▶ **Supplied text**

Woman-made wonders

Woman-made wonders

Defying the traditional architectural syntax, award-winning architect Zaha Hadid has created a new vocabulary for design. Her awe-inspiring buildings have made her one of the most coveted architects in the world, writes Simran Chhibber.

Comprehending the fluidity of matter and being able to create matter merely out of creative faculties, is a rare knack. Architect Zaha Hadid is one of the few in the accomplished league, who has ventured to challenge the rules, smash them, flex them and shape them into what she envisions. 

Zaha was born in Baghdad on October 31, 1950 to an upper-class Sunni Muslim Arab family. Her father, Muhammad al-Hajj Husayn Hadid, the institutor of the left-liberal, al-Ahali group in Iraq, was a cardinal political figure and an affluent industrialist of his time. Her mother, Wajiha al-Sabunji, also hailed from a well-to-do, Mosul family.

As a child, Hadid studied amongst Muslim, Jewish and Christian children in her Baghdad school, that was administered by French Catholic nuns. A part of her secondary schooling also happened in Great Britain and Switzerland and she returned to the Middle East (1968 to1971) to study mathematics at the American University in Beirut. Zaha was thus nurtured in an environment that was liberal, broad-minded and cosmopolitan, the reflections of which subtly trickled in the architectural language she embraced and endorsed.

Her journey in the field of architecture began in 1977, when she received her diploma from the Architectural Association (AA) in London. Studying with contemporaries like Rem Koolhaas, Daniel Libeskind, Elia Zenghelis and Bernard Tschumi, Zaha studied amongst the best of the best and developed a flair for architecture that was different, unorthodox and challenging. Her first job involved her in working with Zenghelis and Koolhaas with whom she later entered into partnership. Zaha found her own architectural firm, Zaha Hadid Architects, in 1980 and also took to teaching, at the reputed AA, London until 1987.

Radical works

Zaha adopted a radical approach to design, her schemes and proposals expressing strong curvilinear forms, heavily-cantilevered elongated structures, fragmented geometry, multi-perspective points and a futuristic approach to design in general. It would be incorrect to say that persuading clients to be in agreement to something so progressive was easy. Zaha countenanced challenges and fought her battles to make space for the kind of architecture she advocates. It was during her design proposition for The Cardiff Bay Opera House in Cardiff, Wales that she learnt this valuable lesson. The client accepted her design twice, but gave in to the local opposition who thought of the design to be too sweeping for the local taste. Thus, she learnt the art of convincing her patrons for accepting offbeat designs and seeing to it that they are built and admired.

▶ **Set of tasks**
- A) Please extract the passage of the Zaha Hadid article between "Defying the traditional" and "what she envisions.", inclusive.
- B) Extend the Zaha Hadid article, picking up right after its final sentence.
The items after this point come from a separate source, unrelated to the Zaha Hadid article.

▶ **Extracted entries**
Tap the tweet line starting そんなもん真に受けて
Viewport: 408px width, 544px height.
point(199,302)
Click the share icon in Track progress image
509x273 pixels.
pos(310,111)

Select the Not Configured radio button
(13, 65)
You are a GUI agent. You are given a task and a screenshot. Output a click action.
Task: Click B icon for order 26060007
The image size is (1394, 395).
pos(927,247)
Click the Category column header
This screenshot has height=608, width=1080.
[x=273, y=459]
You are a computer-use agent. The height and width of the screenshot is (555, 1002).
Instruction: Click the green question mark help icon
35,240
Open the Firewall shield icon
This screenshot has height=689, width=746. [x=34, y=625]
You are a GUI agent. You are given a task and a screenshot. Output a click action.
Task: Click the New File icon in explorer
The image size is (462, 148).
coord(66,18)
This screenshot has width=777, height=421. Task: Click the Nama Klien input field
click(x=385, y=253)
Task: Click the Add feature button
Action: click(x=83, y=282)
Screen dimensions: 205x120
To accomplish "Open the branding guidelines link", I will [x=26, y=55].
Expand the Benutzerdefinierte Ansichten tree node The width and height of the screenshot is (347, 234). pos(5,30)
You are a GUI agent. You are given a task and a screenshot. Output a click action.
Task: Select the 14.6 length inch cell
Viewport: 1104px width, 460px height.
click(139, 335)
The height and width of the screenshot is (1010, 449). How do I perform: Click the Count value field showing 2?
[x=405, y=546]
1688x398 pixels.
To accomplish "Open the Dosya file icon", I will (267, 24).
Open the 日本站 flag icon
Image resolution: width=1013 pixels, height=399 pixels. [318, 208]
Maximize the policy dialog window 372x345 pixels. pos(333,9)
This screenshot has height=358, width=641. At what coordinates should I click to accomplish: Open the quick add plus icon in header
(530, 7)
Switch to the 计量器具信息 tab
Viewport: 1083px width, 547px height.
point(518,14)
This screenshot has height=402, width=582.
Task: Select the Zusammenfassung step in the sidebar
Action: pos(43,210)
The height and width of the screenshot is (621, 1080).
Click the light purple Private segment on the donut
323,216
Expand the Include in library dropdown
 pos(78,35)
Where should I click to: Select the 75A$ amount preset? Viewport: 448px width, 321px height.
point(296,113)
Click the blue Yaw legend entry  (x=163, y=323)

▶ **Answers to the exercise**
- A)
Defying the traditional architectural syntax, award-winning architect Zaha Hadid has created a new vocabulary for design. Her awe-inspiring buildings have made her one of the most coveted architects in the world, writes Simran Chhibber.

Comprehending the fluidity of matter and being able to create matter merely out of creative faculties, is a rare knack. Architect Zaha Hadid is one of the few in the accomplished league, who has ventured to challenge the rules, smash them, flex them and shape them into what she envisions.

- B)
Having gained an understanding and insight from her past experiences, Zaha started getting recognition when her design for The Peak’s Spa, Hong Kong got selected in 1982; It was another thing though that the project did not see the light of the day due to the client going bankrupt unexpectedly. Success, was far away as of now. 

It was in 1993 when after a streak of failed projects came up the Vitra fire station in Weil-am-Rhein, Germany. This one too was left by the owners and converted into a museum. The big breakthrough came in 2002 when Hoenheim-North Terminus and Car Park opened in Strasbourg, France, shortly followed by the Bergisel Ski Jump overlooking Innsbruck, Austria. By 2003, Zaha was a big name making waves everywhere. She proved herself not to be a fluke with The Richard and Lois Rosenthal Center for Contemporary Art in Cincinnati, Ohio that stamped her style of design with approval and acceptance.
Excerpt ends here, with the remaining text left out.